Friday, October 25, 2013

A Hand To Hold

Today I want to talk about families. I have already talked a little bit about mine but I'd like to go into more detail. I don't know if most of my family knew what had happened or if they didn't. Or maybe they knew but didn't really know what to say when they saw me. It was really hard not knowing how my family felt or if they even knew. Rape isn't really something that has been the topic of conversation at the thanksgiving dinner table, but I think I was in such a bad place at the time I was almost looking for someone, other than my mother, to tell me I was doing the right thing. To make me feel like what I was doing was worth it.

I don't blame any of my family, and if your reading this please don't take it that way. I'm using myself as an example so everyone can see how it really affects you to not have people around you who know how to deal with rape. Now, after Maryville, everyone is talking about it.

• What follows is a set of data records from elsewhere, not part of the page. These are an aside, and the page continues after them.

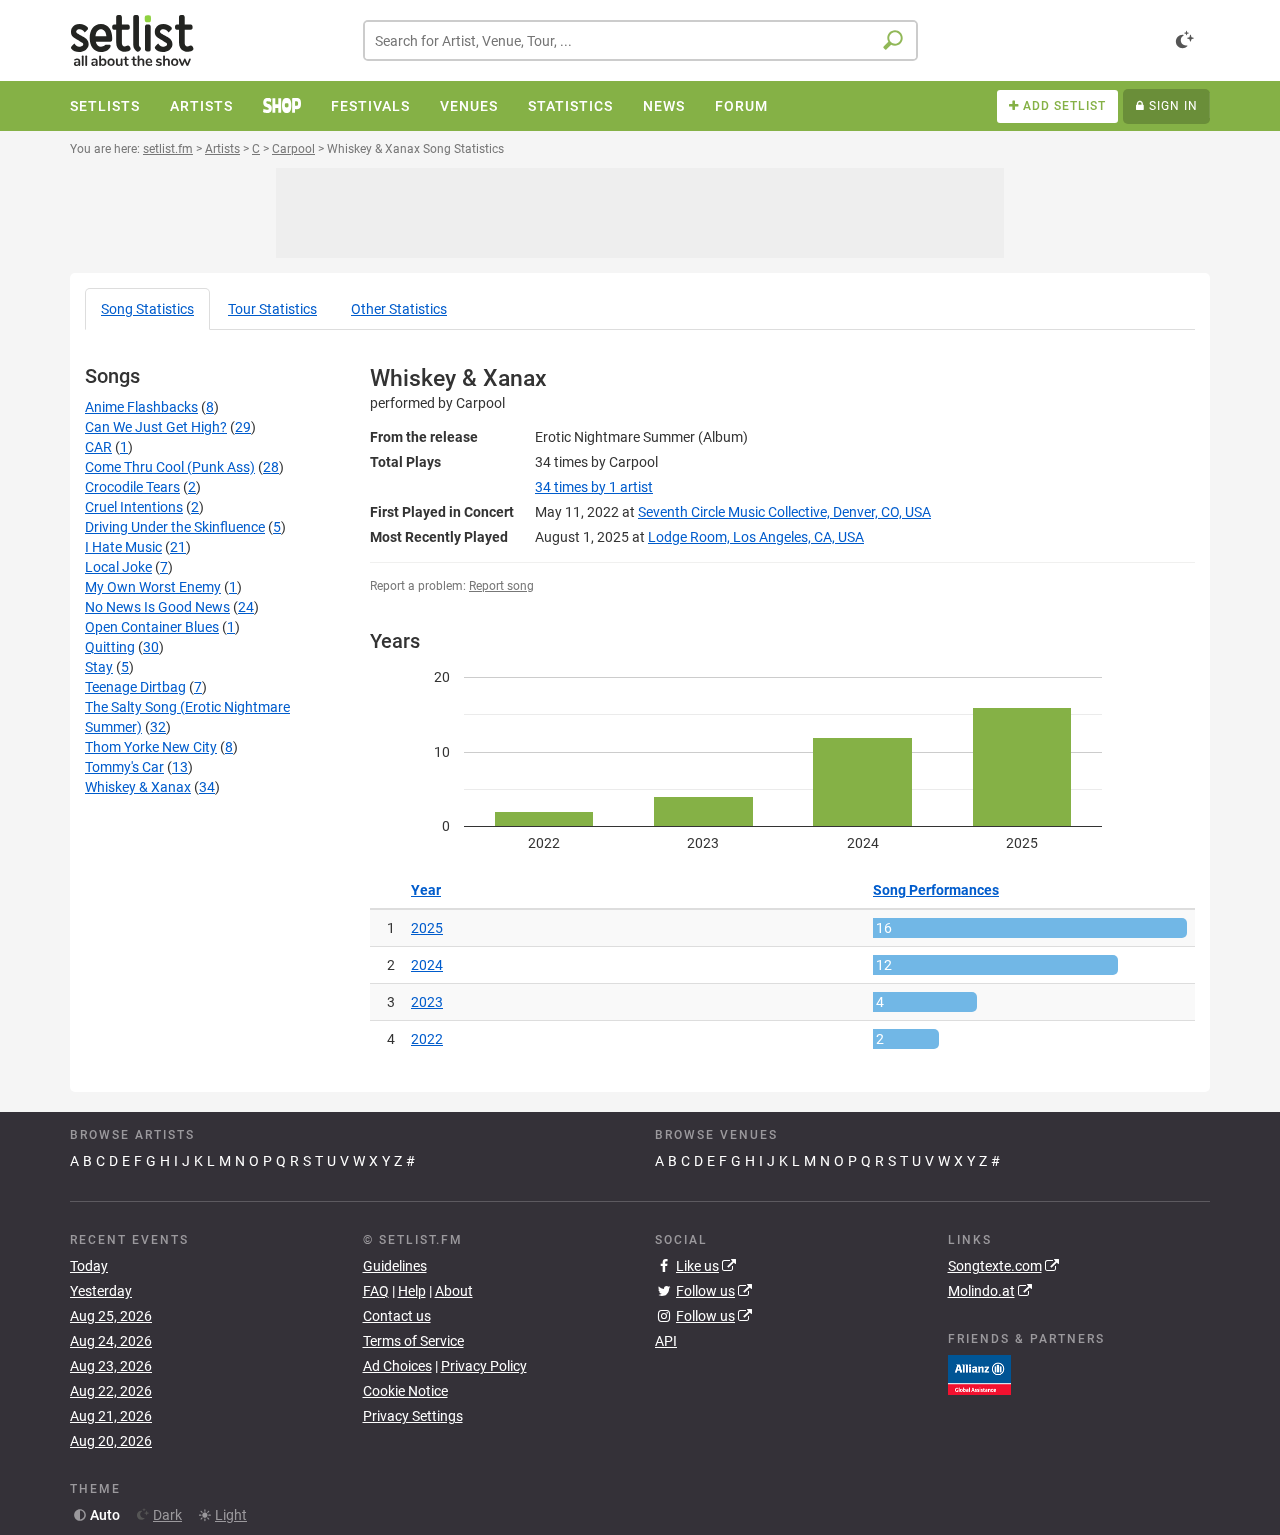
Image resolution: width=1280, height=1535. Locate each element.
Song (147, 309)
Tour (272, 309)
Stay (99, 667)
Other (399, 309)
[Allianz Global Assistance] (979, 1374)
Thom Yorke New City (151, 747)
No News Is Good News (157, 607)
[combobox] (640, 40)
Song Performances (936, 890)
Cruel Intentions (134, 507)
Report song (501, 586)
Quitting (110, 647)
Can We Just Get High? (156, 427)
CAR (98, 447)
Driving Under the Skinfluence (175, 527)
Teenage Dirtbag (135, 687)
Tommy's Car (124, 767)
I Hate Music (123, 547)
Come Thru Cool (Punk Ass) (170, 467)
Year (426, 890)
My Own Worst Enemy (153, 587)
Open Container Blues (152, 627)
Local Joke (118, 567)
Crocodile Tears (132, 487)
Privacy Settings (413, 1416)
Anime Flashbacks (141, 407)
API (666, 1341)
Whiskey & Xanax (138, 787)
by (594, 487)
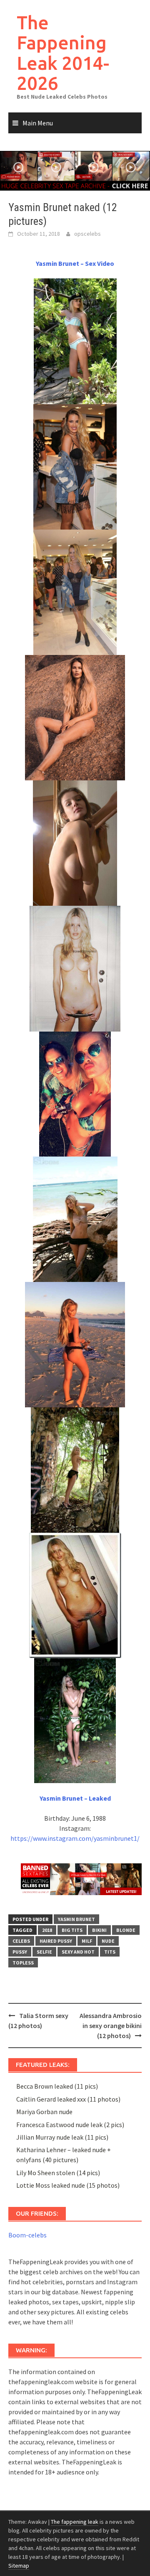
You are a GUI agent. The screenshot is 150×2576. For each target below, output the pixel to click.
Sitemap (18, 2565)
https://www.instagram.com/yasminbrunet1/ (75, 1838)
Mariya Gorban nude (44, 2111)
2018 (47, 1930)
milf (87, 1941)
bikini (99, 1930)
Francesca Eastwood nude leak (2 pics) (70, 2124)
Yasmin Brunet (76, 1919)
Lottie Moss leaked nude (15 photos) (68, 2185)
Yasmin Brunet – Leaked (75, 1798)
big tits (72, 1930)
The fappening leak (74, 2521)
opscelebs (87, 233)
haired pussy (56, 1941)
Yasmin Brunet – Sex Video (75, 263)
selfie (44, 1952)
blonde (125, 1930)
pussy (19, 1952)
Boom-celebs (27, 2235)
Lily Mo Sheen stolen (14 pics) (58, 2172)
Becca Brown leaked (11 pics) (57, 2086)
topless (23, 1962)
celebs (21, 1941)
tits (109, 1952)
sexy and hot (78, 1952)
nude (108, 1941)
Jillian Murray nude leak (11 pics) (62, 2137)
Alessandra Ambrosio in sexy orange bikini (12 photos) (111, 2025)
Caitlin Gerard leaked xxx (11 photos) (68, 2099)
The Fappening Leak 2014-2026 (63, 52)
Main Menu (37, 123)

But two years ago, no one knew how. It wasn't a bandwagon that everyone jumped on to. It was silenced and eyes were closed to the idea of it, let alone talking openly about it. I didn't help. As a victim myself, I didn't even know how to talk. So, when no one knows how to talk about rape, no hands can be held and no help can be given.

Since I have opened up, so has my family. It's a team effort. Now, I'm surround with support. It feels pretty amazing to hear all my loved ones tell me how proud they are of me for speaking up. I just needed to drop down my guard so they could see that it was okay to talk to me about what happened. Basically I'm saying that being open and staying open is extremely important. But, some girls can't open up as much as I have. That's when others really need to step in.

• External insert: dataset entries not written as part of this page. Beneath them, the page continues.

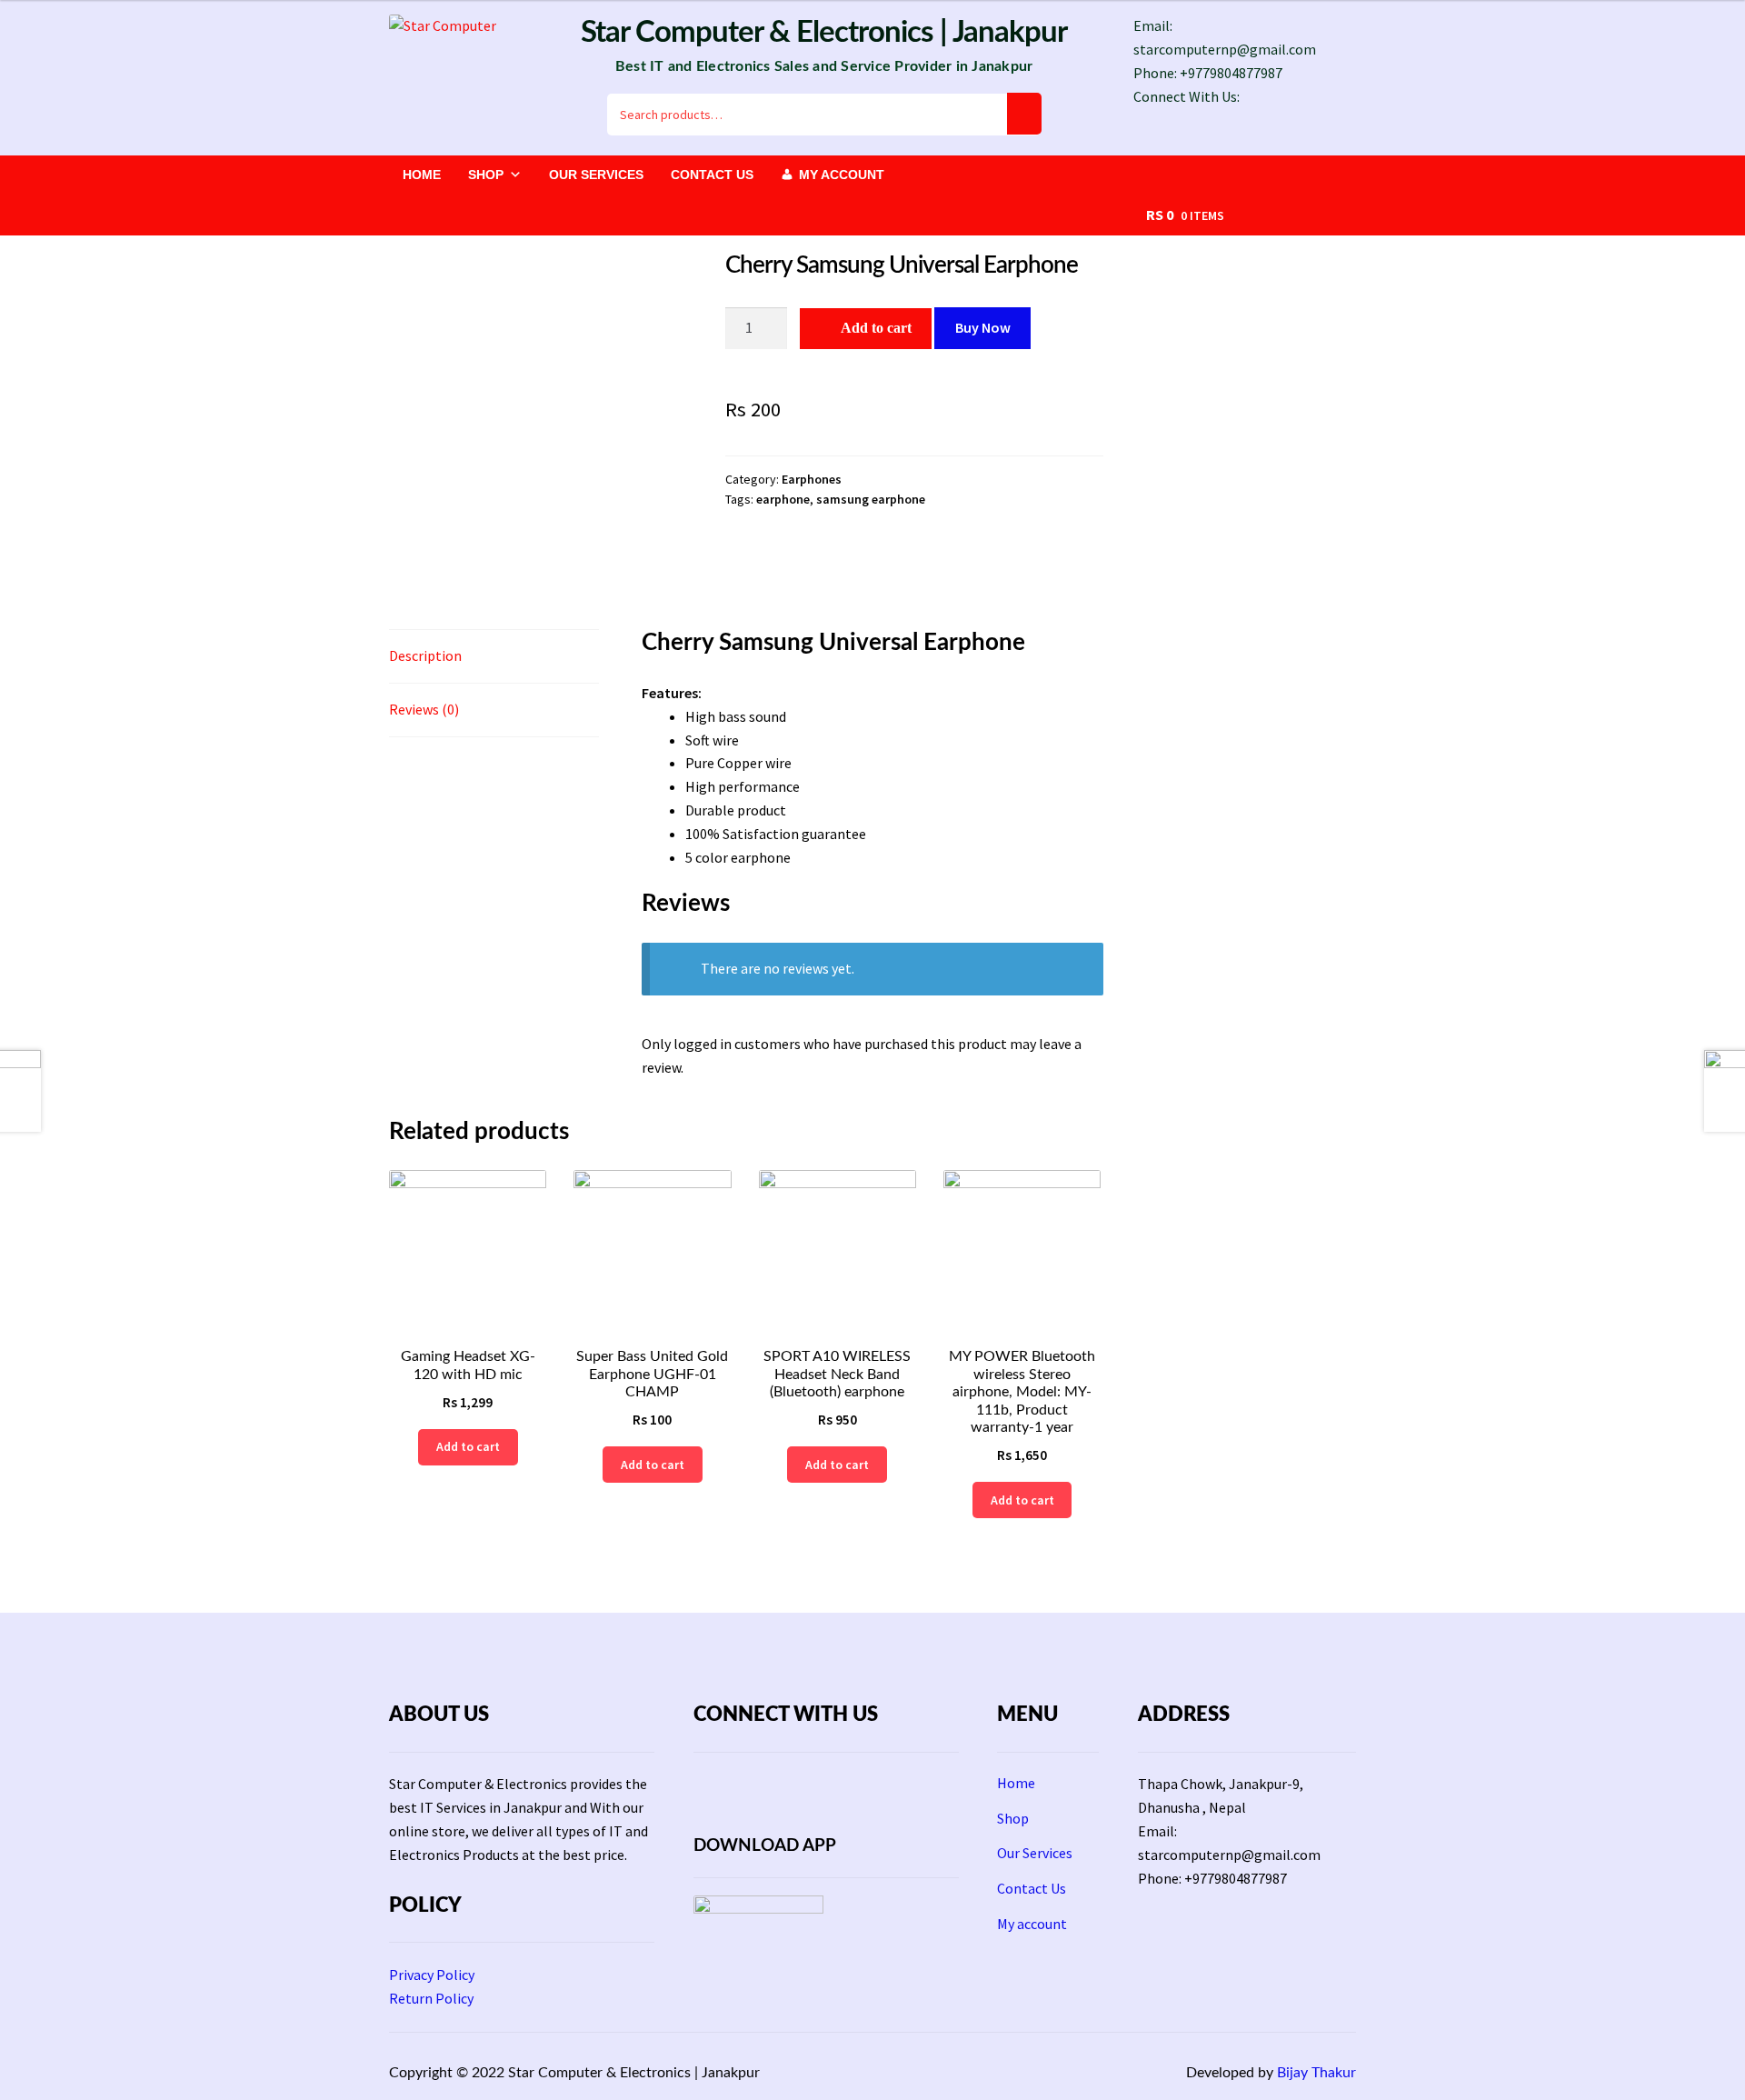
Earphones (812, 479)
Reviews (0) (424, 709)
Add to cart (876, 327)
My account (841, 174)
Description (425, 655)
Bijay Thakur (1316, 2072)
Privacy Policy (431, 1974)
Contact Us (712, 174)
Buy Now (983, 327)
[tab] (494, 657)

I've had a lot of girls tell me their stories when they haven't even felt comfortable enough to tell their parents or their best friends, because I am a stranger. I won't judge them because I don't know them. I think as human beings we should be better than to make our daughters, our family members, and our friends feel more comfortable talking to a stranger than to us. All I can hope for is that this topic doesn't die down when the headlines stop. It deserves more than that, and so do the survivors.

Now, I want to talk about the other side of the line. The rapists families. They hurt a lot more than anyone can see I'm sure. As for my experience, I know it hurt me to watch his family go through what we were all dealing with. When it was time for him to be sentenced I had to leave the court room for a while to collect myself. I knew whatever was about to happen was going to not only effect me and my family, but his as well. Even when they were defending their son. I had to remind myself that they didn't want to be in this situation anymore than I wanted to. My mom felt like she had lost her daughter out of all that happened, and I'm sure that they felt like they had lost their son.

It is heartbreaking to see all the lives that are effected by rape. The only way to stop it from ruining a person is to talk to the people around you. We have to remind our loved ones that our support systems are strong. If you cannot bring yourself to talk openly about rape you can still help. It doesn't take words to hold a hand or give a hug. Do what you can, that's all that counts.